The net profit fell to 2.900 million, or $0.95 per share in the second quarter from 3.340 million in the same period last year, the bank said.

Revenues for the second quarter amounted to 18.400 million. Analysts expected a profit of $0.89 per share on sales of 18.760 billion in the second quarter, according to Thomson Reuters I / B / E / S.

Citigroup is the third largest U.S. bank by assets.

Citigroup shares rose 2% on transactions prior to market opening, just after the results were known.





Spain Prepares Additional Adjustments


MADRID – The tough economic adjustment measures approved this week by the Government of Spain will have a positive impact on the public accounts of 56.400 million euros over the next two and a half years, according to a official document released Saturday.

The figure would be below the 65.000 billion euros, said Wednesday by President Mariano Rajoy, and would be generated through new tax increases and tax cuts, that is intended to convince Europe and investors that the country is serious about implementation of reforms.

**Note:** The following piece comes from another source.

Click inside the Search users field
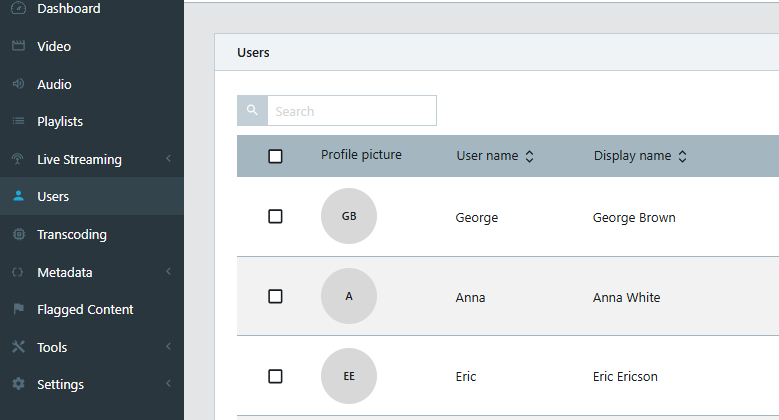This screenshot has width=779, height=420. coord(352,110)
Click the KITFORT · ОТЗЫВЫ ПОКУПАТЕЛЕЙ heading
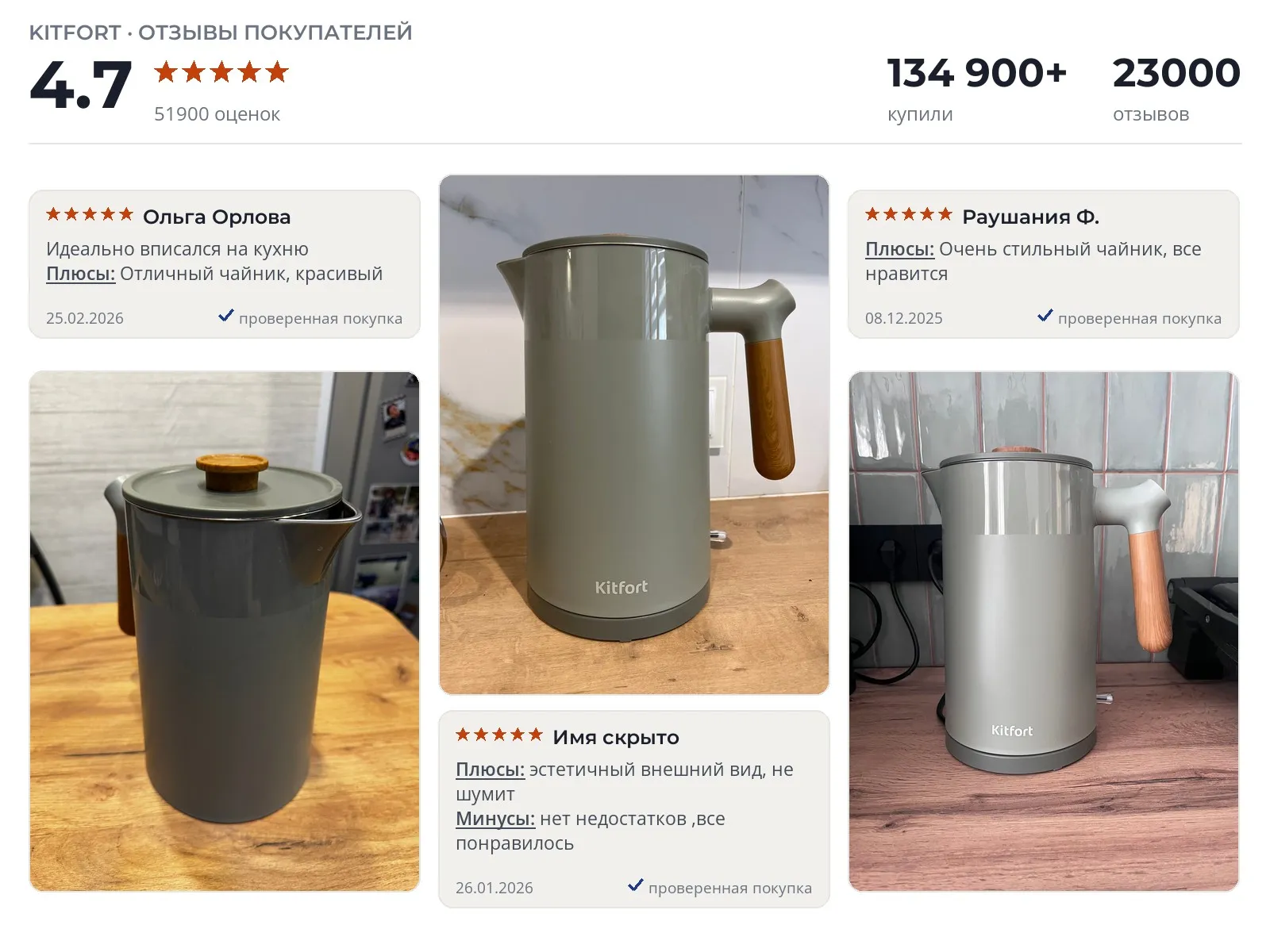 [221, 33]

The gap of 8.600 million will be covered with a series of measures such as energy taxes, which are expected to be announced later this month.

“The estimated impact of these measures is approximately 13.500 million in the remainder of 2012, 22.900 million in 2013 and 20.000 million in 2014,” said the Spanish government in a note.

“This estimate excludes the impact assessment for further action, such as energy and environmental taxes to be announced shortly,” he added.

Of the 56.400 million forecast for revenues to date, about 29,000 million will come from changes in tax rates and 27.000 million budget cuts.

Spain needs to eliminate 65.000 million of its budget deficit to reach the goal of EU fiscal gap of 2.8 from 2014.

The publication of the document comes a day after Finance Minister Cristobal Montoro, refused to put specific figures to fit in the presentation of the new reform plan to cut the bloated budget deficit.

Thousands of people demonstrated in Madrid on Friday after learning of the new cuts that led to police intervention and left some detainees.



KOF’s SharesTumble 8.21%


MEXICO CITY – Shares of Mexican Coca-Cola FEMSA (KOF), the largest bottler of the popular beverage brand in the world, plunged on Wednesday after shareholders sold part of the securities received as payment for Recent acquisitions of the company.

KOF papers lost 8.21% on the Mexican Stock Exchange to 163.22 pesos.

Operators mentioned earlier a cross of 2 million shares and 60,000 ADRs (American Depositary Receipts), which initially contributed to the decline, at a price of 167 pesos.

The director of investor relations KOF, Jose Castro, said some family members who received shares as payment for the franchises acquired, sold part of the securities in the market to capitalize on the recent rise of the station.

“This is good news for KOF, because now these actions are in the market, achieved a good base of investors,” Castro told Reuters by telephone.

KOF, a partnership between Mexico’s FEMSA and The Coca-Cola Co, materialized in the last 12 months the purchase of three bottling system in Mexico, through agreements with payment of shares.

KOF, which operates in territories of Mexico, Central America, Colombia, Venezuela, Brazil and Argentina, bought the local bottlers Queretano Group, CIMA and Tampico, which were held by private investors.

KOF’s shares earlier this month played a maximum of 192 pesos on the local stock market, which meant a profit of 47% from its close of 2011.

Earlier titles in New York fell 8.19% to 122.27 one dollars.